Khoe language spoken in southern Africa

Khoekhoe or Khoikhoi (/ˈkɔɪ.kɔɪ/ ; Khoekhoegowab, /naq/), also known by the ethnic terms Nama (/ˈnɑː.mə/ ; Namagowab), Damara (ǂNūkhoegowab), or Nama/Damara and formerly the pejorative term Hottentot, (Note: The term was applied to Cape Khoekhoe in particular. In modern times, the term is seen as offensive.) is the most widespread of the non-Bantu languages of Southern Africa that make heavy use of click consonants and therefore were formerly classified as Khoisan, a grouping now recognized as obsolete.
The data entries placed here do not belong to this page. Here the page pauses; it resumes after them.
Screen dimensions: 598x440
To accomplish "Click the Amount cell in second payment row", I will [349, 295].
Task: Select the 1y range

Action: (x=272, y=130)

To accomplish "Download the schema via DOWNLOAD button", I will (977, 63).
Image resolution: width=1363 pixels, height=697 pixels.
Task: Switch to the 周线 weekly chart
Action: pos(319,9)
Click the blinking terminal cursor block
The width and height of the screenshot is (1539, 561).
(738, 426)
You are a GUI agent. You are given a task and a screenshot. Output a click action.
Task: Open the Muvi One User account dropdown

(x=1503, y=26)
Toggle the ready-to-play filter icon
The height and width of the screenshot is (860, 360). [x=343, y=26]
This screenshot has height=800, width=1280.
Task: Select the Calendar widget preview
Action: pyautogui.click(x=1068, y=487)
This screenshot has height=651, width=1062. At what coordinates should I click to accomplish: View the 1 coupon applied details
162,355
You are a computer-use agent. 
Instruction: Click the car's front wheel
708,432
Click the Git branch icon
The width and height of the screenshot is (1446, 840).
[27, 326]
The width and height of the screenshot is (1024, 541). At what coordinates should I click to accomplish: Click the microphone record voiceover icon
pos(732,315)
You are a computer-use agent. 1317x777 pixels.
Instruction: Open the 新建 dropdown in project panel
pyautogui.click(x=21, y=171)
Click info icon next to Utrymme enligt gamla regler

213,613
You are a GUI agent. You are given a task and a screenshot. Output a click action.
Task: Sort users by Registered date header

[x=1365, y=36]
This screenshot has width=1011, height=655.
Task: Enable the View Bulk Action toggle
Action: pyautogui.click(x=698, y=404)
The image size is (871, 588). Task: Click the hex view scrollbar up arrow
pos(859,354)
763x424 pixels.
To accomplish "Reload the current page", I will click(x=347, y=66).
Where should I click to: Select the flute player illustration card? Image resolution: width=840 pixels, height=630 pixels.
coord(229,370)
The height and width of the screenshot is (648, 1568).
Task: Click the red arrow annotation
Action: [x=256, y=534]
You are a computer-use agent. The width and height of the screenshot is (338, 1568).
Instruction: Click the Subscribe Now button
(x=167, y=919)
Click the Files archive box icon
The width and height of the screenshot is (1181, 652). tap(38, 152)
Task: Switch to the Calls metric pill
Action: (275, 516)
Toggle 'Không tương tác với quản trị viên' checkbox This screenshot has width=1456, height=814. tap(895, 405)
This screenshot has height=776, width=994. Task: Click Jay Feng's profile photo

It belongs to the Khoe language family, and is spoken in Namibia, Botswana, and South Africa primarily by three ethnic groups: Namakhoen, ǂNūkhoen, and Haiǁomkhoen.

==History==
The Haiǁom, who had spoken a Juu language, later shifted to Khoekhoe. The name for the speakers, Khoekhoen, is from the word khoe ('person'), with reduplication and the suffix -n to indicate the general plural. Georg Friedrich Wreede was the first European to study the language, after arriving in ǁHui!gaeb (later Cape Town) in 1659.

==Status==
Khoekhoe is a national language in Namibia. In Namibia and South Africa, state-owned broadcasting corporations produce and broadcast radio programmes in Khoekhoe.

It is estimated that only around 167,000 speakers of Khoekhoe remain in Africa, which makes it an endangered language. In 2019, the University of Cape Town ran a series of short courses teaching the language, and 21 September 2020 launched its new Khoi and San Centre. An undergraduate degree programme is being planned to be rolled out in coming years.

==Dialects==

Modern scholars generally see three dialects:
- Nama–Damara, incl. Sesfontein Damara
- Haiǁom
- ǂĀkhoe, itself a dialect cluster, and intermediate between Haiǁom and the Kalahari Khoe languages

They are distinct enough that they might be considered two or three distinct languages.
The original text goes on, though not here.